It only took 49 days into 2015 before the first ‘grander’ was caught, as yesterday 16-year-old angler Kai Rizzuto landed a 1,058-pound Pacific Blue Marlin aboard Ihu Nui Fishing Charters in Kona, Hawaii.
Any fish over a thousand pounds is known as a ‘grander’ in fishing circles, and they’re exceedingly rare. As you can see here, only 27 Marlin weighing over 500-pounds were caught worldwide in January, and 21 so far in February…and that’s just fish over 500-pounds, not a thousand. For comparison’s sake, the all-tackle IGFA World Record for Pacific Blue Marlin is 1,367 pounds, and it caught in May of 1982, also in Kona, Hawaii.
16-year-old angler Kai Rizzuto’s 1,058 Blue Marlin stands alone so far in 2015 as the only fish caught weighing over a thousand pounds, and news of the rare catch spread like wildfire across Hawaii.
Regardless of your stance on the killing and weighing of billfish, this 1,058-pound blue marlin must be admired. This is the catch of a lifetime, only it was caught by a teenager….
Grind TV apparently caught up with the fishing crew from Ihu Nui charters to ask about the monumental catch:
Though the growing trend is to release large billfish, Kai’s fish succumbed after a ferocious 30-minute battle, so it was hauled to port and weighed in Kailua-Kona.
For second-generation Captain McGrew Rice and crewman Carlton Arai, who have been fishing for much of their lives off Kona, it was the third grander they’ve brought aboard the boat. (On average, two are landed each year in Hawaiian waters. The largest blue marlin ever landed on rod and reel, weighing 1,805 pounds, was caught off Oahu by multiple anglers in 1971.)
Jim Rizzuto, who also was aboard Ihu Nui, said the marlin struck a green Koya Poi Dog lure, described his grandson’s hookup via email:
“We saw the fish jump and immediately went into ‘big-fish mode.’ That meant going hard right from the start. Carlton Arai is world-famous for being cool and calm, but he yelled, ‘Big Fish’ at the top of his lungs and flew across the deck to get the angler settled and bring in the [other] lines.
“The fish tore up the surface from port to starboard and back, which kept us close. Carlton told Kai to push the drag to ‘sunset’ (full bore), and lean on the fish for maximum advantage. McGrew kept after the fish wherever it went. When it got close after 30 minutes, it rolled over and was done. At that point, all matters of possible release became moot.”
All five people aboard could not hoist the billfish entirely onto the boat, but managed to secure it enough for measurements, which are used to determine a probable weight, so they knew they were bringing in a potential grander.
Said Rizzuto: “By the time we got back to the dock, the news of a potential grander had drawn a big crowd.

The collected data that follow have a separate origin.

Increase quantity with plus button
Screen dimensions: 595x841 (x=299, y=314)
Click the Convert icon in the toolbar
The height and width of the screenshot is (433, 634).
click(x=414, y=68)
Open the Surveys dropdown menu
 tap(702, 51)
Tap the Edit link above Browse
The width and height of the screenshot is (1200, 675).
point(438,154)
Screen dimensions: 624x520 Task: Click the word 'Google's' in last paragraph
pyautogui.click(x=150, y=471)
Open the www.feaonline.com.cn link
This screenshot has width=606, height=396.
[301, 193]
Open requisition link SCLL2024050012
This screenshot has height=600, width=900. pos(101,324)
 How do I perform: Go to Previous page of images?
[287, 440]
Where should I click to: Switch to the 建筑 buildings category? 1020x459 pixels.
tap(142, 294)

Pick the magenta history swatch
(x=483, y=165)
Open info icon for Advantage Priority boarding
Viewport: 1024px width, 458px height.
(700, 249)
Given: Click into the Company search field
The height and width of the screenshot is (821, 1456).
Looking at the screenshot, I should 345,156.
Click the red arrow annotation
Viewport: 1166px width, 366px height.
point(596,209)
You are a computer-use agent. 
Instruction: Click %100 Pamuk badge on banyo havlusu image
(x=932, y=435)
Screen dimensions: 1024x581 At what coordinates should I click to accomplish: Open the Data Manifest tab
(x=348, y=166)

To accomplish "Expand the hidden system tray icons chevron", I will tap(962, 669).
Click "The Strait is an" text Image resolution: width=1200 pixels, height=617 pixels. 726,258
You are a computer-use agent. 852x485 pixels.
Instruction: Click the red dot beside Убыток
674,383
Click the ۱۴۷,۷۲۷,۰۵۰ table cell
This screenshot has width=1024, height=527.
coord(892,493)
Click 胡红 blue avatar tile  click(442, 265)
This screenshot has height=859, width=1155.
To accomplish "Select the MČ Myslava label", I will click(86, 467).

Lots of cheers when the 1,058 pounds was announced. Kai comes to the Big Island several times a year and has been fishing since he was 2. This was his first blue marlin.”
Rizzuto assured that the billfish was not wasted: “Marlin meat is very nutritious and is used in a lot of dishes, from poke and sashimi to sausages, jerky, tacos, fish cake and other delicacies. This fish was shared widely and there are probably more than 100 people enjoying it now.”
Only once have I caught a billfish we didn’t release, and it was due to the fish dying after an hour-long fight. It was a Pacific Blue Marlin out of Los Sueños Marina in Costa Rica caught aboard the Dream II. We went 3 for 3 on Blue Marlin that day, and only lost the one. And I hate to admit it, but it was without a doubt the best tasting fish I’ve ever eaten in my entire life, and it’s not even close. Like, better than anything I’ve caught and cooked or ordered at a Michelin-rated restaurant.